Problem to work on >> After reading the data below, copy out every line that contains the word "computer".

Data excerpts >>
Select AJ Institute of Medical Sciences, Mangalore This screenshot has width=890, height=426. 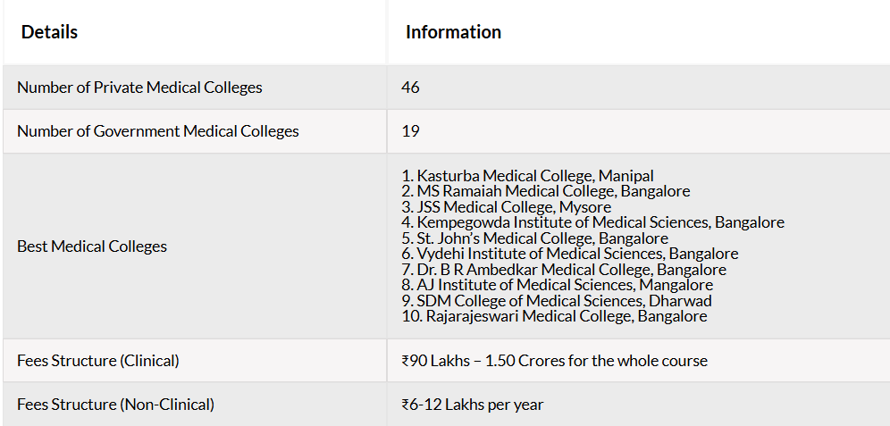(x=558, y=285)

==

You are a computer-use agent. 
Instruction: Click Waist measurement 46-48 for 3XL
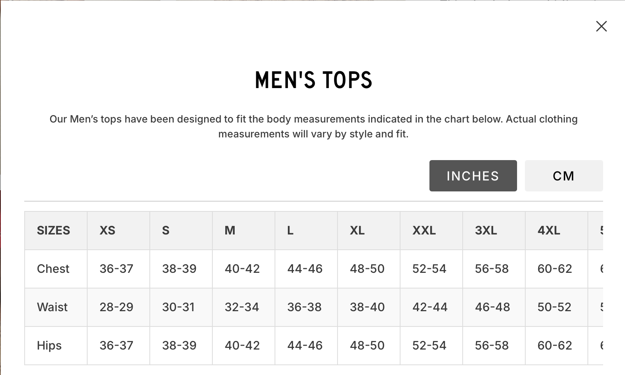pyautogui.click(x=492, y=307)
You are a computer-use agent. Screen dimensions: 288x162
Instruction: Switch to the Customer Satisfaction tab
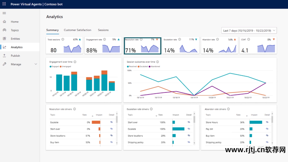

==

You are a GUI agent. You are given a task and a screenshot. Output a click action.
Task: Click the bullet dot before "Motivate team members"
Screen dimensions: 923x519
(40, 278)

Solution to this exercise >>
You are a computer-use agent. 
You are a computer-use agent. Screen dimensions: 288x162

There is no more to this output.